#### YOUR INSTRUCTIONS
Format every line of the data below as a JSON list of strings, one string per line, leaving out blank lines.

Start EXTRACTED DATA

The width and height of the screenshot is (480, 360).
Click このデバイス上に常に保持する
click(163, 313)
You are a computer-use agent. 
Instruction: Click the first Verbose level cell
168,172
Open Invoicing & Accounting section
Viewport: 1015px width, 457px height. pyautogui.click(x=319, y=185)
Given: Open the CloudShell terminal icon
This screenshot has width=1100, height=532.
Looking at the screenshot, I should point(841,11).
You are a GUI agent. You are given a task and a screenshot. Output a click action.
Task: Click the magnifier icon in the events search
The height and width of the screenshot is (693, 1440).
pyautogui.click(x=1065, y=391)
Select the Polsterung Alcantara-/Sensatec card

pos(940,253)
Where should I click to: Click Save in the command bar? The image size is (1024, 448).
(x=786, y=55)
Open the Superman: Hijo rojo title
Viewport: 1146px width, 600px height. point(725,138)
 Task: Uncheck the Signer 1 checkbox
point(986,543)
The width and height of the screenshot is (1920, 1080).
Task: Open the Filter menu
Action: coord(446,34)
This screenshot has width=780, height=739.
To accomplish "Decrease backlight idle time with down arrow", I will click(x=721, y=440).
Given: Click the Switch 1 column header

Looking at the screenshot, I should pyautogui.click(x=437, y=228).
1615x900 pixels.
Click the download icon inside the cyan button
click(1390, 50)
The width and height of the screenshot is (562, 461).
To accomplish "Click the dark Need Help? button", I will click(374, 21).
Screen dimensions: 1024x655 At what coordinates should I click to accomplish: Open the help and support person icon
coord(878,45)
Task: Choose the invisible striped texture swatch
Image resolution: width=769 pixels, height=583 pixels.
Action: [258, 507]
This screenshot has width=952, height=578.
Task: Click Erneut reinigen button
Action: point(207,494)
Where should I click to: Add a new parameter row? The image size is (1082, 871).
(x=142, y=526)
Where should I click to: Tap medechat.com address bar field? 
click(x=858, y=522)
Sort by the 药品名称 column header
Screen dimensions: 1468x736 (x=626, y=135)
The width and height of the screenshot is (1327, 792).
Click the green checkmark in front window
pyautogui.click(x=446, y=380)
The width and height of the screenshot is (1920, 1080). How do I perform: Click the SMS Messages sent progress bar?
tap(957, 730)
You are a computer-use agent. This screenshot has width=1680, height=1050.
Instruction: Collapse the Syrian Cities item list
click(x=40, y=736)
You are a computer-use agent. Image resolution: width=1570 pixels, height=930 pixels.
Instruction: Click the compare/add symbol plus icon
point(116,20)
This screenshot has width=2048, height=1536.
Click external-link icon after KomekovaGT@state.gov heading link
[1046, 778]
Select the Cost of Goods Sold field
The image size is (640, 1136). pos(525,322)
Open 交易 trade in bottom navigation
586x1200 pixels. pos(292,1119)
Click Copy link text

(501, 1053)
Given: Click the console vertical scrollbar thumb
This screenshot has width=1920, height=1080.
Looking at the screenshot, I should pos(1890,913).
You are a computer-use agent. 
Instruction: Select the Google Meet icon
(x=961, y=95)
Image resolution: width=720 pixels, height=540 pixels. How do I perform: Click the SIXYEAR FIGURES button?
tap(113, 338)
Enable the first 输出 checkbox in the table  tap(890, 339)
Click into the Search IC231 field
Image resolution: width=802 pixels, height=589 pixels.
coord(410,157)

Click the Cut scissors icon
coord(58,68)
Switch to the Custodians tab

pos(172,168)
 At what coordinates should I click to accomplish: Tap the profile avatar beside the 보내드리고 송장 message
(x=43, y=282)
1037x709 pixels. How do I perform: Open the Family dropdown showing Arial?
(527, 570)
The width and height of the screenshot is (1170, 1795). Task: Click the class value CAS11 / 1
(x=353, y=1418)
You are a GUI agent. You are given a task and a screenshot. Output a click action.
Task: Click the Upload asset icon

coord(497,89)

End EXTRACTED DATA

#### RESULT
[
  "The width and height of the screenshot is (480, 360).",
  "Click このデバイス上に常に保持する",
  "click(163, 313)",
  "You are a computer-use agent. ",
  "Instruction: Click the first Verbose level cell",
  "168,172",
  "Open Invoicing & Accounting section",
  "Viewport: 1015px width, 457px height. pyautogui.click(x=319, y=185)",
  "Given: Open the CloudShell terminal icon",
  "This screenshot has width=1100, height=532.",
  "Looking at the screenshot, I should point(841,11).",
  "You are a GUI agent. You are given a task and a screenshot. Output a click action.",
  "Task: Click the magnifier icon in the events search",
  "The height and width of the screenshot is (693, 1440).",
  "pyautogui.click(x=1065, y=391)",
  "Select the Polsterung Alcantara-/Sensatec card",
  "pos(940,253)",
  "Where should I click to: Click Save in the command bar? The image size is (1024, 448).",
  "(x=786, y=55)",
  "Open the Superman: Hijo rojo title",
  "Viewport: 1146px width, 600px height. point(725,138)",
  " Task: Uncheck the Signer 1 checkbox",
  "point(986,543)",
  "The width and height of the screenshot is (1920, 1080).",
  "Task: Open the Filter menu",
  "Action: coord(446,34)",
  "This screenshot has width=780, height=739.",
  "To accomplish \"Decrease backlight idle time with down arrow\", I will click(x=721, y=440).",
  "Given: Click the Switch 1 column header",
  "Looking at the screenshot, I should pyautogui.click(x=437, y=228).",
  "1615x900 pixels.",
  "Click the download icon inside the cyan button",
  "click(1390, 50)",
  "The width and height of the screenshot is (562, 461).",
  "To accomplish \"Click the dark Need Help? button\", I will click(374, 21).",
  "Screen dimensions: 1024x655 At what coordinates should I click to accomplish: Open the help and support person icon",
  "coord(878,45)",
  "Task: Choose the invisible striped texture swatch",
  "Image resolution: width=769 pixels, height=583 pixels.",
  "Action: [258, 507]",
  "This screenshot has width=952, height=578.",
  "Task: Click Erneut reinigen button",
  "Action: point(207,494)",
  "Where should I click to: Add a new parameter row? The image size is (1082, 871).",
  "(x=142, y=526)",
  "Where should I click to: Tap medechat.com address bar field? ",
  "click(x=858, y=522)",
  "Sort by the 药品名称 column header",
  "Screen dimensions: 1468x736 (x=626, y=135)",
  "The width and height of the screenshot is (1327, 792).",
  "Click the green checkmark in front window",
  "pyautogui.click(x=446, y=380)",
  "The width and height of the screenshot is (1920, 1080). How do I perform: Click the SMS Messages sent progress bar?",
  "tap(957, 730)",
  "You are a computer-use agent. This screenshot has width=1680, height=1050.",
  "Instruction: Collapse the Syrian Cities item list",
  "click(x=40, y=736)",
  "You are a computer-use agent. Image resolution: width=1570 pixels, height=930 pixels.",
  "Instruction: Click the compare/add symbol plus icon",
  "point(116,20)",
  "This screenshot has width=2048, height=1536.",
  "Click external-link icon after KomekovaGT@state.gov heading link",
  "[1046, 778]",
  "Select the Cost of Goods Sold field",
  "The image size is (640, 1136). pos(525,322)",
  "Open 交易 trade in bottom navigation",
  "586x1200 pixels. pos(292,1119)",
  "Click Copy link text",
  "(501, 1053)",
  "Given: Click the console vertical scrollbar thumb",
  "This screenshot has width=1920, height=1080.",
  "Looking at the screenshot, I should pos(1890,913).",
  "You are a computer-use agent. ",
  "Instruction: Select the Google Meet icon",
  "(x=961, y=95)",
  "Image resolution: width=720 pixels, height=540 pixels. How do I perform: Click the SIXYEAR FIGURES button?",
  "tap(113, 338)",
  "Enable the first 输出 checkbox in the table  tap(890, 339)",
  "Click into the Search IC231 field",
  "Image resolution: width=802 pixels, height=589 pixels.",
  "coord(410,157)",
  "Click the Cut scissors icon",
  "coord(58,68)",
  "Switch to the Custodians tab",
  "pos(172,168)",
  " At what coordinates should I click to accomplish: Tap the profile avatar beside the 보내드리고 송장 message",
  "(x=43, y=282)",
  "1037x709 pixels. How do I perform: Open the Family dropdown showing Arial?",
  "(527, 570)",
  "The width and height of the screenshot is (1170, 1795). Task: Click the class value CAS11 / 1",
  "(x=353, y=1418)",
  "You are a GUI agent. You are given a task and a screenshot. Output a click action.",
  "Task: Click the Upload asset icon",
  "coord(497,89)"
]